J'voulais pas vous faire peur !

J'détourne le museau et me mordille les lèvres comme un taré, alors qu'elle m'toise d'un regard teinté d'frayeur. Ou de quelque chose qui y ressemble. Qu'elle tente d'affronter mes mirettes, mais que j'préfère lui épargner l'épreuve. J'aurais du être plus prudent. Moins excité, moins faible face à l'imprévu ! J'l'ai abordé sans y penser, sans penser que... que j'suis pas comme elle ! Que j'ai des écailles, et des ailerons, puis une muraille de rasoirs qui transforment ma gueule en une genre de forteresse du mal imprenable. Un monstre gris haï. En revenir à ça m'transperce le coeur d'un nouveau trait d'glace, et fait écho aux discours haineux qu'entretenaient les copains, et la famille, souvent même les profs, qui déployaient toutes leurs forces à nous dissuader d'monter là-haut. La surface, une autre dimension. Où tu t'en veux d'être ce que tu es, où les autres t'en veulent d'être ce que tu es.

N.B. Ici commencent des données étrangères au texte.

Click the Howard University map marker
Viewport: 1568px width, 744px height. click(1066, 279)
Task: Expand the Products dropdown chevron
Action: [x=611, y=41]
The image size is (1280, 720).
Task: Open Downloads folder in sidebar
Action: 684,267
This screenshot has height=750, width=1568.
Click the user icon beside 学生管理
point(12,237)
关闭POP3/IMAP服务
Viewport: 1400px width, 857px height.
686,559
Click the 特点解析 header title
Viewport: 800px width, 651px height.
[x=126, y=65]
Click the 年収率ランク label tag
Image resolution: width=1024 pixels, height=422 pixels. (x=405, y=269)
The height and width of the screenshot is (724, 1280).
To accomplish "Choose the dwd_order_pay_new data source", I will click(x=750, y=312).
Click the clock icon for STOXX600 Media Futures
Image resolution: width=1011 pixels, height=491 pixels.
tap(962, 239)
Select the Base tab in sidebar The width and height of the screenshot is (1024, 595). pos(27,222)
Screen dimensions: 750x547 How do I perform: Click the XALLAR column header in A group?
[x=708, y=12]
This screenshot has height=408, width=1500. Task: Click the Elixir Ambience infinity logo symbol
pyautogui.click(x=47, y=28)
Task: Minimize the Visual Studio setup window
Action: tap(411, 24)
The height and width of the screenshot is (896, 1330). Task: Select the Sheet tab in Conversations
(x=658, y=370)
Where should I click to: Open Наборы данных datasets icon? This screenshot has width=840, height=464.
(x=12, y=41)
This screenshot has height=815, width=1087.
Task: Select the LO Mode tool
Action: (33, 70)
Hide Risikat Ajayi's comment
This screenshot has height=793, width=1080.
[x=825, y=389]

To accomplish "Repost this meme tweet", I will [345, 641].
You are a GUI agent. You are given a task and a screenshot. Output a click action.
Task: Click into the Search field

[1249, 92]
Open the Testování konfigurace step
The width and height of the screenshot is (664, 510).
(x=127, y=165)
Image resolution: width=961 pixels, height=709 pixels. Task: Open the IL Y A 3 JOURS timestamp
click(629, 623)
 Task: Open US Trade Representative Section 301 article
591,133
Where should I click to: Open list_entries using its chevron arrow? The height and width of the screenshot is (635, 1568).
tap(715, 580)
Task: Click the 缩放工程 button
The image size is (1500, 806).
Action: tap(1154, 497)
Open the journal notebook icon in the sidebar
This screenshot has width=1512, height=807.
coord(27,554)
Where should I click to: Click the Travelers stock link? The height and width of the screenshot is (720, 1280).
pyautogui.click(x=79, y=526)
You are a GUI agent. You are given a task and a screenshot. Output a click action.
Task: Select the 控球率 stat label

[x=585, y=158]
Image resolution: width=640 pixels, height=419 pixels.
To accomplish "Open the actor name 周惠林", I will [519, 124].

La bulle percée et la gueule respirant maintenant l'air vicié d'ce dédale coupe-gorge, me reste que la nostalgie. Et l'amère et si frustrante impression d'être faible et inadapté...

J'ai la peau du prédateur, et l'intérieur de la proie. J'ai peur de c'qu'elle pourrait m'faire si elle s'en rendait compte. Elle qui...

...boit ? A son âge ? Tark m'a jamais permis d'y toucher, à l'alcool. Il disait que ça noyait la volonté et que tomber dedans, ça saperait c'qui fera de nous des héros, plus tard. Le courage de s'exorciser seul ses démons, sans avoir besoin d'une espèce d'eau bénite qui éloigne du monde réel... moi, ça m'a jamais manqué, de pas picoler... j'ai d'autres drogues. Les jolies histoires, les légendes qui m'emportent loin, les filtres qui me faisaient voir la vie en rose plutôt qu'en noir et blanc...

J'fais quoi ? J'suis censé faire quoi ? De fautive elle est devenue victime... J'fais quoi, Tark ? Tu ferais quoi ? J'ai pas la force d'lui refuser c'qu'elle m'demande d'un regard si franc et implorant... puis, elle est sûrement dangereuse ? Lui tourner l'dos, ça reviendrait à l'inviter à le griffer, hein ? Mais encadrés d'zyeux inquisiteurs et accusateurs, j'me sens tellement autant fustigé qu'elle... Quelques badauds avides de drames satisfont leur curiosité. Un jeune squale, une donzelle à terre. Ils cogitent peu et gobent l'évidence, hein ? Ils pensent que j'l'ai agressé... Sa peur flatte mes instincts... On est... brutaux, bestiaux, belliqueux, chez nous, chez les poissons, les fils félons d'la flotte...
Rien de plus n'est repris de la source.